- _DESCRIPTION OF THE TASK_: Scan the entries for lines with the word "mention" and copy those lines.

- _SOURCE INFORMATION_:
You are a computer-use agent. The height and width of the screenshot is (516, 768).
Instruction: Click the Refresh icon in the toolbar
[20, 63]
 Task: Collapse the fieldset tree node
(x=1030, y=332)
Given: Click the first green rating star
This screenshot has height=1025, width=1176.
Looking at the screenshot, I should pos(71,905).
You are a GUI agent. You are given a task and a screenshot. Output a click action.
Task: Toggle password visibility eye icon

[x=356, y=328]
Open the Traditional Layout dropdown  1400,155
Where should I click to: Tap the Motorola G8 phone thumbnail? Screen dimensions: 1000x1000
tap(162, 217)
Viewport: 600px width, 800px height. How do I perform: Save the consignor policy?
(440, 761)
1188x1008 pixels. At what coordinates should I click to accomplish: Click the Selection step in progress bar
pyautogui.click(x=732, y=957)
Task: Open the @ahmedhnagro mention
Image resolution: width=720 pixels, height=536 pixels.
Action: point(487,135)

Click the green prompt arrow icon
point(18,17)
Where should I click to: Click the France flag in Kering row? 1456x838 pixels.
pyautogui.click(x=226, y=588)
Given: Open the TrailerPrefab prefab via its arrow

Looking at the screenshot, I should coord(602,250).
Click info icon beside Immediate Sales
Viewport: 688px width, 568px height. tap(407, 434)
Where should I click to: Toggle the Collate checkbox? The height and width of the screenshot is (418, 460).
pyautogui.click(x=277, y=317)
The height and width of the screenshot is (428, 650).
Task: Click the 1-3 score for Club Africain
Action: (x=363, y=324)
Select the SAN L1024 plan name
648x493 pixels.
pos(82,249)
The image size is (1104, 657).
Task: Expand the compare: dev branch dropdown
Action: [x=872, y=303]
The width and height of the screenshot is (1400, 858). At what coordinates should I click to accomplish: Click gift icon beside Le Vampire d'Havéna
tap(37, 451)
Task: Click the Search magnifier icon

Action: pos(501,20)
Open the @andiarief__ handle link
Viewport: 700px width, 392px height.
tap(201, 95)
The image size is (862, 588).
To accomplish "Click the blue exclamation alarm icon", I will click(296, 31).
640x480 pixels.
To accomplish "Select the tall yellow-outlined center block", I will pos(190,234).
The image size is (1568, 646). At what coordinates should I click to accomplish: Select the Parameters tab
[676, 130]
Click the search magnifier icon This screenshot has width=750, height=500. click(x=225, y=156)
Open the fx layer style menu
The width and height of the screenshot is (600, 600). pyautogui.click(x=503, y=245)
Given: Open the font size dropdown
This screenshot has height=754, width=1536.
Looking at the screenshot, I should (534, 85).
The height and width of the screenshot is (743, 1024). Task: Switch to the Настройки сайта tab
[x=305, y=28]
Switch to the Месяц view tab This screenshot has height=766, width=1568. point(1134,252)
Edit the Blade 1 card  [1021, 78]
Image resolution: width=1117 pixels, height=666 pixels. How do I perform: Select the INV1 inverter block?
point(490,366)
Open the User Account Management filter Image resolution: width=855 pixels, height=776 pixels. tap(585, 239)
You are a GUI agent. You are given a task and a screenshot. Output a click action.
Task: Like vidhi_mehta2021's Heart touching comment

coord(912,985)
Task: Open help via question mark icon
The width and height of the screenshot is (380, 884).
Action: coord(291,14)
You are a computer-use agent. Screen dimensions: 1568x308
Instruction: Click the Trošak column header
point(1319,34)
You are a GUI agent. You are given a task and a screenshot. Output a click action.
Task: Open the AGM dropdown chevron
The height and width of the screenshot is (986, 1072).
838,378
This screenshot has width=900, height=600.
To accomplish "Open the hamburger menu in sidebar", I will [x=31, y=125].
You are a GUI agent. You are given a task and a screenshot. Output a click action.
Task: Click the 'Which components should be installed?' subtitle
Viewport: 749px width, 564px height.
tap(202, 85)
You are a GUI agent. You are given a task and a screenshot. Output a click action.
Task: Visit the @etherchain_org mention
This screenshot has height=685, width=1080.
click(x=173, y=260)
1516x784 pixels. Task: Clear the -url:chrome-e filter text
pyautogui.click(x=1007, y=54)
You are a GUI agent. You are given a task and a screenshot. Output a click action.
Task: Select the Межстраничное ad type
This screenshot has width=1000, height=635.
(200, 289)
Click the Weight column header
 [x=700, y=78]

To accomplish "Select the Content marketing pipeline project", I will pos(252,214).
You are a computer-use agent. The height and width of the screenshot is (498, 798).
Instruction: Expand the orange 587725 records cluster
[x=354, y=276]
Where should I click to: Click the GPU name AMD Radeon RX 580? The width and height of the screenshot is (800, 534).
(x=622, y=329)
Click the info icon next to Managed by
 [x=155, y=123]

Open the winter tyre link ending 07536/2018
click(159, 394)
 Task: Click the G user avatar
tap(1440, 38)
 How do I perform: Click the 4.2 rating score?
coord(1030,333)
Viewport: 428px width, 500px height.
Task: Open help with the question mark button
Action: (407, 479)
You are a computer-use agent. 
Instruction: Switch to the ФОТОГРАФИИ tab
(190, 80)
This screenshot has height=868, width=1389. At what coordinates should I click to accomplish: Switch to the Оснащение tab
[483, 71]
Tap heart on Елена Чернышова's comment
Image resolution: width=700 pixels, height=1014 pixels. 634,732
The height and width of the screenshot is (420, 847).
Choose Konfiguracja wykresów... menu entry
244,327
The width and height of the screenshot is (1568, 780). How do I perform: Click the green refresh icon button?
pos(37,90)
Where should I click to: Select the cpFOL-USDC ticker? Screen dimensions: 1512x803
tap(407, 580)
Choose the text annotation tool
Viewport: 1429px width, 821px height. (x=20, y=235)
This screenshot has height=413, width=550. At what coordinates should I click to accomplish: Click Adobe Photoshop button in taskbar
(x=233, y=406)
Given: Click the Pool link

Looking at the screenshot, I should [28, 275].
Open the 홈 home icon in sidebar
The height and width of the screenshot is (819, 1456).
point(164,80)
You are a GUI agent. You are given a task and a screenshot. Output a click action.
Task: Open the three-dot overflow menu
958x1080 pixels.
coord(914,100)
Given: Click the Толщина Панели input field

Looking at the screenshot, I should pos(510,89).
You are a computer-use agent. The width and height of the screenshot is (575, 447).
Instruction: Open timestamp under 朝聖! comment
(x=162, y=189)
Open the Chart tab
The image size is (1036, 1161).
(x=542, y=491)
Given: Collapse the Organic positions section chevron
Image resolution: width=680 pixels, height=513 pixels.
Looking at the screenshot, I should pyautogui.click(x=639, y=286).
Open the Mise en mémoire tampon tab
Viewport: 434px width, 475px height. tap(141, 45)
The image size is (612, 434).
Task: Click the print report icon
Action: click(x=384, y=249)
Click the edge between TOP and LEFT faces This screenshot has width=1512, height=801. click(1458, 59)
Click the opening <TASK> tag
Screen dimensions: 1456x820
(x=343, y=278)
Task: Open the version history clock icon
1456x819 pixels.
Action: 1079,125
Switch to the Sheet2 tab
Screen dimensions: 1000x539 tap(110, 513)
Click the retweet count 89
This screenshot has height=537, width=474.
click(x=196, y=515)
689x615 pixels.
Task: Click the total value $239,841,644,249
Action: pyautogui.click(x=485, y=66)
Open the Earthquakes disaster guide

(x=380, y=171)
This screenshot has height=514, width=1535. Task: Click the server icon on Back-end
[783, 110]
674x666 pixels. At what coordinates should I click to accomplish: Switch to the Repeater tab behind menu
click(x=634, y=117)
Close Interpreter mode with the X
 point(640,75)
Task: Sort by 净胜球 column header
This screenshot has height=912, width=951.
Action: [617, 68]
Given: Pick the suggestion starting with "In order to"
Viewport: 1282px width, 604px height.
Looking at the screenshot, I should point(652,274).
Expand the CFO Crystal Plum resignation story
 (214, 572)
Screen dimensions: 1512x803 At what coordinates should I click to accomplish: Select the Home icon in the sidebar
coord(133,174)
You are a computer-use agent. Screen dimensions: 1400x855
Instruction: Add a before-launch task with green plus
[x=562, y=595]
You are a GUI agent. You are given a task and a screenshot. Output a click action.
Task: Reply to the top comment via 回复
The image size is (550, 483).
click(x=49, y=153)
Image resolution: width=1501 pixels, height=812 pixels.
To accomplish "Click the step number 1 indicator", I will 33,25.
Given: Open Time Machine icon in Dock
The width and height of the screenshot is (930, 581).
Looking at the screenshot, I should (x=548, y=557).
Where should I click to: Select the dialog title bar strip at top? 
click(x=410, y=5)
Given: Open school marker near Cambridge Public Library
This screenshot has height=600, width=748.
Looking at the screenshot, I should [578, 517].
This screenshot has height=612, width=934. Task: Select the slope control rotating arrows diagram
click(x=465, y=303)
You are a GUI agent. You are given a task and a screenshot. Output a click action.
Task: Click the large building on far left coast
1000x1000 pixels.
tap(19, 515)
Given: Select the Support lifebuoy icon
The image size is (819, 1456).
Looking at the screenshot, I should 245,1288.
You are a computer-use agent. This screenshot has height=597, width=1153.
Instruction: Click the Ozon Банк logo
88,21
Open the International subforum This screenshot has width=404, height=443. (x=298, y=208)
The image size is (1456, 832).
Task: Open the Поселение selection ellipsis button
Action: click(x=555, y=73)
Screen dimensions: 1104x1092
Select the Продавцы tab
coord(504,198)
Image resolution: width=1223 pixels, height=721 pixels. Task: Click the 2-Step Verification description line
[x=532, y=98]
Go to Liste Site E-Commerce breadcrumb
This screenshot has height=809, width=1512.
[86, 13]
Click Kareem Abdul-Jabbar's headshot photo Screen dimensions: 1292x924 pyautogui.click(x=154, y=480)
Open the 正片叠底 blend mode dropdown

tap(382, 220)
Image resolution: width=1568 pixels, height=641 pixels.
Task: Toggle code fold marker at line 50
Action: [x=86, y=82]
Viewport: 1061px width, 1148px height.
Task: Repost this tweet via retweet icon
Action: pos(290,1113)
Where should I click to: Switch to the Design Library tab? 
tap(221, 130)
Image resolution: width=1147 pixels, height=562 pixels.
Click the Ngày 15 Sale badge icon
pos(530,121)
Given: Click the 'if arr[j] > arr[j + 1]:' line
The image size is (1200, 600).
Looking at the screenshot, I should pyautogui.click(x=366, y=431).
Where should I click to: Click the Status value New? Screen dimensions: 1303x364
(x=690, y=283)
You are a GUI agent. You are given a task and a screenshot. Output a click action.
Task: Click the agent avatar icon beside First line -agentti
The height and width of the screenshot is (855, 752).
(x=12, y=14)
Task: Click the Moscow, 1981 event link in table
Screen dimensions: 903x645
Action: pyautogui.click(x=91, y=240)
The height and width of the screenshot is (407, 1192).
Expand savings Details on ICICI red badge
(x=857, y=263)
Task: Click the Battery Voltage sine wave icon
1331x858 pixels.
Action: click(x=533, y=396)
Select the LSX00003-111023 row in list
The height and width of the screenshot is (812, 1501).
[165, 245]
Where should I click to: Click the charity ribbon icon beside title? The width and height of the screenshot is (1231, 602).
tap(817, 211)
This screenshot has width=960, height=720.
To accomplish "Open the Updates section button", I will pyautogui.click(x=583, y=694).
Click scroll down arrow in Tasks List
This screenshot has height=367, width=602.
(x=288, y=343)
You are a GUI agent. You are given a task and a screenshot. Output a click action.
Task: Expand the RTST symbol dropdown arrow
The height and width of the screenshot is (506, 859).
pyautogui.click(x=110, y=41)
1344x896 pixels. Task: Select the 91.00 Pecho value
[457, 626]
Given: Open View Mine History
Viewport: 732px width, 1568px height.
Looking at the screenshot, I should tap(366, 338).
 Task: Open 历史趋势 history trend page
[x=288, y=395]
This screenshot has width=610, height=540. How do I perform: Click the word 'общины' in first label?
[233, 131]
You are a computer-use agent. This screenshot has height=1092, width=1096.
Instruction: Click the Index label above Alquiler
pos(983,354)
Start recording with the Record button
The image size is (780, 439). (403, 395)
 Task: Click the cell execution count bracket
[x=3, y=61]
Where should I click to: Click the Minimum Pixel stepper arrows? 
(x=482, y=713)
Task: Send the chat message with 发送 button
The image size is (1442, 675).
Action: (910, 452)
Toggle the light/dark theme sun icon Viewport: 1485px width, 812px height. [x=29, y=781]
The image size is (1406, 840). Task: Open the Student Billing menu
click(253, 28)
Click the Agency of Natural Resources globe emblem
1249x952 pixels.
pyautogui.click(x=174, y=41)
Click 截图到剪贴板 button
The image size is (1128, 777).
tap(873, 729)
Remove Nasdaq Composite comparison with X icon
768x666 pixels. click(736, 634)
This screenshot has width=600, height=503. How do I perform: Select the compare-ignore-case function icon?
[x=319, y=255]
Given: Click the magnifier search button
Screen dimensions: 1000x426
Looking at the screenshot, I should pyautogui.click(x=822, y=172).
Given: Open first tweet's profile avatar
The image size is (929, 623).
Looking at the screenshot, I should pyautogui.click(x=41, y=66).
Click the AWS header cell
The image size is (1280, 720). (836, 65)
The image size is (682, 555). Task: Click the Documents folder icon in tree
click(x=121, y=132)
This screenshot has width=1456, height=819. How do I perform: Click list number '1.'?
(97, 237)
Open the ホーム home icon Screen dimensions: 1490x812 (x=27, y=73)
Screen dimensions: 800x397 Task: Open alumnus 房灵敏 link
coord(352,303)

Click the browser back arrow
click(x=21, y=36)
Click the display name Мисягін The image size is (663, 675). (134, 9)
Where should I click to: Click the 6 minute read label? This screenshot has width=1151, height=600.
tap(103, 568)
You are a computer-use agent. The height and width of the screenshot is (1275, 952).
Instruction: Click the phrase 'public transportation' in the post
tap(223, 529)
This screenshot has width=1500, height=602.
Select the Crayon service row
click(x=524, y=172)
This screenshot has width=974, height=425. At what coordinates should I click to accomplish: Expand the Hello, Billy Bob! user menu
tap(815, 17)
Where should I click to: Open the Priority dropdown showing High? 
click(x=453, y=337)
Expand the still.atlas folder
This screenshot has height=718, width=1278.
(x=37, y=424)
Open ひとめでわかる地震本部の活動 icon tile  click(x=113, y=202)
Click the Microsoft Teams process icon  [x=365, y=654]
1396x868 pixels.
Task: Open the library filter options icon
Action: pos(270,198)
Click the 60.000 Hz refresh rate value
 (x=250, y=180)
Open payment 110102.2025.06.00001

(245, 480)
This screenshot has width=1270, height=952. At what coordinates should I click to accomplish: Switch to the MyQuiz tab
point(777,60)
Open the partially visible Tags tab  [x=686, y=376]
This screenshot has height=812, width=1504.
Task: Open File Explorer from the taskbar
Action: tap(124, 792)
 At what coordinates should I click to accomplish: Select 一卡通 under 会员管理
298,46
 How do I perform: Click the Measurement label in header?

- _EXPECTED OUTPUT_:
Task: Open the @ahmedhnagro mention
Task: Visit the @etherchain_org mention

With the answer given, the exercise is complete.